Listing from a data source:
##########

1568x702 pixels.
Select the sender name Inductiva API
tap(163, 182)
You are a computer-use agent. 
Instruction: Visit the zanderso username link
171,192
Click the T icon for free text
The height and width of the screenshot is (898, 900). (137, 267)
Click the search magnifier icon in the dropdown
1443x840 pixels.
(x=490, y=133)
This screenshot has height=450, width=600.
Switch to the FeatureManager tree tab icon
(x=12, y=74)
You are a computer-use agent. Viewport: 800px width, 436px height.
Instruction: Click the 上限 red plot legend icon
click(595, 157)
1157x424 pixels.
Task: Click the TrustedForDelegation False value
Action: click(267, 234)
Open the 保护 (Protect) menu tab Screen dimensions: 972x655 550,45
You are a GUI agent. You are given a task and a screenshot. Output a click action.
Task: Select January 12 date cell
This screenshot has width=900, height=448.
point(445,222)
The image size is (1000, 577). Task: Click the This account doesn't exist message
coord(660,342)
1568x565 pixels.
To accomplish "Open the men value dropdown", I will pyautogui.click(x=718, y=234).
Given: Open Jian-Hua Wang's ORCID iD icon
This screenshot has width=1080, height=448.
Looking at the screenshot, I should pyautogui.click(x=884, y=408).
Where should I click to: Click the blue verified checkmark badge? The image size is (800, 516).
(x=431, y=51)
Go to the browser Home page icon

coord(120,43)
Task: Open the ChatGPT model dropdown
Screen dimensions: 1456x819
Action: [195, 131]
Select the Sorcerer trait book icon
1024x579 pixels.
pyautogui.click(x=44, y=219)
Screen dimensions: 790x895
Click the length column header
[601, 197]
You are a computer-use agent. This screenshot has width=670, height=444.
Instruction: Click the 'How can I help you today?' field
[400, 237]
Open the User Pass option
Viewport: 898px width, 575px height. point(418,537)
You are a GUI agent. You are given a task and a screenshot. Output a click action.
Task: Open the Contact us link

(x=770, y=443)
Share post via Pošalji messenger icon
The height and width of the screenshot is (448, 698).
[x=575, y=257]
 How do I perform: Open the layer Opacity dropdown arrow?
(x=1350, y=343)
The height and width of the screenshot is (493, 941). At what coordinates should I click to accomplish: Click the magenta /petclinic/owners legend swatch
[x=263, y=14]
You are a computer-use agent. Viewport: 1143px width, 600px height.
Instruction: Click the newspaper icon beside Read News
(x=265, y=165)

##########

== Exercise directions ==
Please print the listing above again word for word, line by line.

== Task result ==
1568x702 pixels.
Select the sender name Inductiva API
tap(163, 182)
You are a computer-use agent. 
Instruction: Visit the zanderso username link
171,192
Click the T icon for free text
The height and width of the screenshot is (898, 900). (137, 267)
Click the search magnifier icon in the dropdown
1443x840 pixels.
(x=490, y=133)
This screenshot has height=450, width=600.
Switch to the FeatureManager tree tab icon
(x=12, y=74)
You are a computer-use agent. Viewport: 800px width, 436px height.
Instruction: Click the 上限 red plot legend icon
click(595, 157)
1157x424 pixels.
Task: Click the TrustedForDelegation False value
Action: click(267, 234)
Open the 保护 (Protect) menu tab Screen dimensions: 972x655 550,45
You are a GUI agent. You are given a task and a screenshot. Output a click action.
Task: Select January 12 date cell
This screenshot has width=900, height=448.
point(445,222)
The image size is (1000, 577). Task: Click the This account doesn't exist message
coord(660,342)
1568x565 pixels.
To accomplish "Open the men value dropdown", I will pyautogui.click(x=718, y=234).
Given: Open Jian-Hua Wang's ORCID iD icon
This screenshot has width=1080, height=448.
Looking at the screenshot, I should pyautogui.click(x=884, y=408).
Where should I click to: Click the blue verified checkmark badge? The image size is (800, 516).
(x=431, y=51)
Go to the browser Home page icon

coord(120,43)
Task: Open the ChatGPT model dropdown
Screen dimensions: 1456x819
Action: [195, 131]
Select the Sorcerer trait book icon
1024x579 pixels.
pyautogui.click(x=44, y=219)
Screen dimensions: 790x895
Click the length column header
[601, 197]
You are a computer-use agent. This screenshot has width=670, height=444.
Instruction: Click the 'How can I help you today?' field
[400, 237]
Open the User Pass option
Viewport: 898px width, 575px height. point(418,537)
You are a GUI agent. You are given a task and a screenshot. Output a click action.
Task: Open the Contact us link

(x=770, y=443)
Share post via Pošalji messenger icon
The height and width of the screenshot is (448, 698).
[x=575, y=257]
 How do I perform: Open the layer Opacity dropdown arrow?
(x=1350, y=343)
The height and width of the screenshot is (493, 941). At what coordinates should I click to accomplish: Click the magenta /petclinic/owners legend swatch
[x=263, y=14]
You are a computer-use agent. Viewport: 1143px width, 600px height.
Instruction: Click the newspaper icon beside Read News
(x=265, y=165)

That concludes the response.